East Boston, a fast-growing neighborhood of more than 40,000 people, had just one dedicated ambulance it shared with Logan International Airport. East Boston ambulance average response time in 2016 — eight minutes — was by far the city’s slowest, the Globe reported in January

Citywide, average response times for Priority 1 calls were around 6.4 minutes in 2017, up from 6.3 in 2016.

“I’m proud that through these investments we’re able to increase our capacity at EMS and improve response times to make sure we reach everyone in the city in need of immediate care,” Walsh said in a statement. “This additional ambulance in East Boston and new EMTs across the city will help better serve residents.”

Boston EMS Chief James Hooley said the second ambulance has an effect on the city that extends beyond East Boston.
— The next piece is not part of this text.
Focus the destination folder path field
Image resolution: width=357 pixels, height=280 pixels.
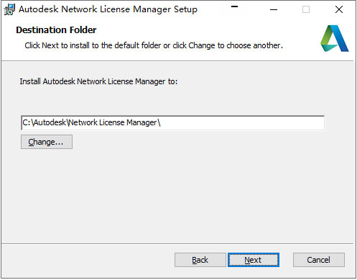[173, 123]
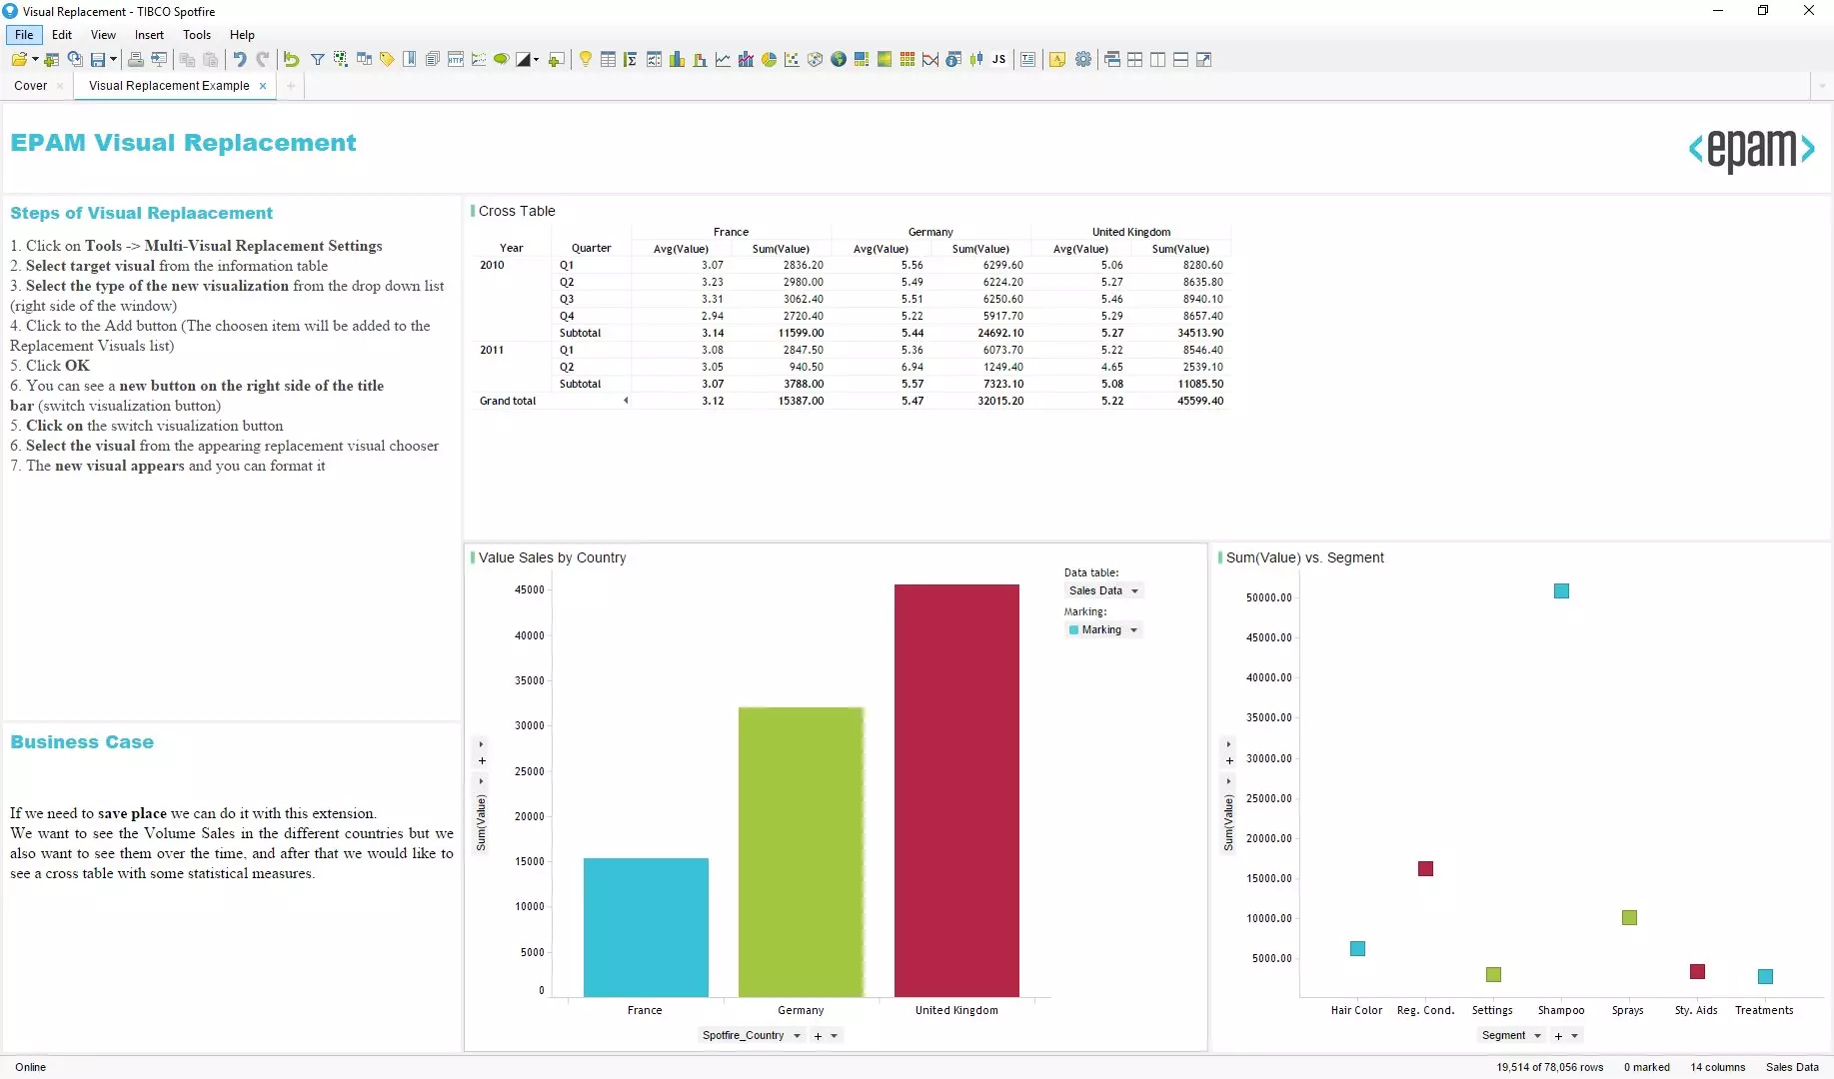
Task: Insert a heat map visualization
Action: 907,60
Other neighborhoods, such as Charlestown, Downtown, and the Seaport, will benefit by keeping their ambulances nearby and not needing to answer extra calls in East Boston. Citywide, Boston EMS answers about 300 to 400 calls a day.

“We’re a busy system and we continue to keep growing,” Hooley said. “[The response times] were out of line with the rest of the city.”
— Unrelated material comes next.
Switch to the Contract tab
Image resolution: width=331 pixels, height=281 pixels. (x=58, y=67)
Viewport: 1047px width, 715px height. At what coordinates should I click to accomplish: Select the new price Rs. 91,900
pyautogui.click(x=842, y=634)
MassPort spokeswoman Jennifer Mehigan said the ambulance is a solution to what she called a “longstanding problem,” but declined to comment on the specifics of the deal with the city.
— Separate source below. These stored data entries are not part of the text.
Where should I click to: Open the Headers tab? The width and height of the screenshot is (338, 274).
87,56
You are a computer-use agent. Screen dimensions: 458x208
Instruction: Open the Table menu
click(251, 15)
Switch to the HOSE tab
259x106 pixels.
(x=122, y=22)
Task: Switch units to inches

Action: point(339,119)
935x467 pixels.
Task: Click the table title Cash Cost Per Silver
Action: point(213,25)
State Representative Adrian Madaro, who represents East Boston, said in an interview Saturday that the recent development is a “perfect example of the good that can happen when the government collaborates with residents.”

Madaro co-filed legislation with state Senator Joseph A. Boncore earlier this year to require that MassPort house its own ambulance at Logan.

While East Boston’s response times are particularly slow, response times citywide have risen alongside the number of emergency calls. On average, Boston EMS responds to 126,000 calls a year — a 20 percent increase over the last decade. East Boston’s single ambulance has been in especially high demand because of Logan. City records show that in 2016, more than one-third of EMS calls were from the airport.

Madaro said even though his concerns are being addressed while the bill is in the process, he hopes the ambulance issue will continue to be part of an ongoing dialogue.

“While this does address the current population and some projected growth, there will be a time in the future when this conversation will have to be revisited,” he said.

Steve Holt, a Jeffries Point resident, has been at the forefront of the push for a second ambulance. In 2016, Holt’s then-2-year-old daughter had a seizure in their home. Nearly 20 minutes after they called 911, an ambulance arrived to take her to Massachusetts General Hospital.


Holt said that while he’s happy with the development, he knows more can be done to help East Boston residents, like a designated ambulance for the airport or a paramedic ambulance for the neighborhood that could respond to serious trauma calls. As of now, the neighborhood shares a paramedic-staffed ambulance with other Boston neighborhoods.

City Councilor Lydia Edwards called the development a “big deal” and attributed the success to residents like Holt who have voiced concerns about the ambulance spanning multiple generations.

“This is a struggle that has been going on for years,” said Edwards, who represents East Boston. “We give the credits to all the people in East Boston, before my time and before Mayor Walsh’s time. It was a collective effort, and we got it done.”